Dataset records
§

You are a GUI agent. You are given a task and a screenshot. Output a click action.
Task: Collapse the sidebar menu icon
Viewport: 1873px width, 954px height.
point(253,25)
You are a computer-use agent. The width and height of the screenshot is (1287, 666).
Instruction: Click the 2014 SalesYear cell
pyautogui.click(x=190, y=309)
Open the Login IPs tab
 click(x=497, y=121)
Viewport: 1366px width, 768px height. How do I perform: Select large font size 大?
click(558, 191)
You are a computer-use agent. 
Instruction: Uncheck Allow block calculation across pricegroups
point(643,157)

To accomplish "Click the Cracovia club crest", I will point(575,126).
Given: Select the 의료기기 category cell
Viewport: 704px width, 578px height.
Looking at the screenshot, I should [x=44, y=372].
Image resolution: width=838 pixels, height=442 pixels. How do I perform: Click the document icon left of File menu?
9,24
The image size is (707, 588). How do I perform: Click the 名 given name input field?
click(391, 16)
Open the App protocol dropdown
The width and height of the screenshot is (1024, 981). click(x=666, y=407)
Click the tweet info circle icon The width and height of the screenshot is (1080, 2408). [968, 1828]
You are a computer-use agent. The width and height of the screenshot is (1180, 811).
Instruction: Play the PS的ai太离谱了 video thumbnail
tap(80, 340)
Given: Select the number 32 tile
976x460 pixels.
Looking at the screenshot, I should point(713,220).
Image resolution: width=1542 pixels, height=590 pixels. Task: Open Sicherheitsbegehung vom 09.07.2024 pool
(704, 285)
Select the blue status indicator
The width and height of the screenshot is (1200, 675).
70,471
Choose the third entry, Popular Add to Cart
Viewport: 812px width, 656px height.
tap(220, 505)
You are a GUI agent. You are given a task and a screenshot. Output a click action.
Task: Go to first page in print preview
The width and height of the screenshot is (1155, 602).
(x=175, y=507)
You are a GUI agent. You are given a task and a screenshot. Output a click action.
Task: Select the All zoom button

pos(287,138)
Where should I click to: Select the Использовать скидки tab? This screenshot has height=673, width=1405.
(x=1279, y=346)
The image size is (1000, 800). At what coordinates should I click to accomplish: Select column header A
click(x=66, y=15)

§

**EXERCISE BRIEF:** Copy out every line, in full, from the line with "Where should I" up to and including the final line of the records, and offset each coordinate in the answers by -89.

**RESPONSE TO THIS TASK:**
Where should I click to: Select the Использовать скидки tab? This screenshot has height=673, width=1405.
(x=1190, y=257)
The image size is (1000, 800). At what coordinates should I click to accomplish: Select column header A
click(x=-23, y=-74)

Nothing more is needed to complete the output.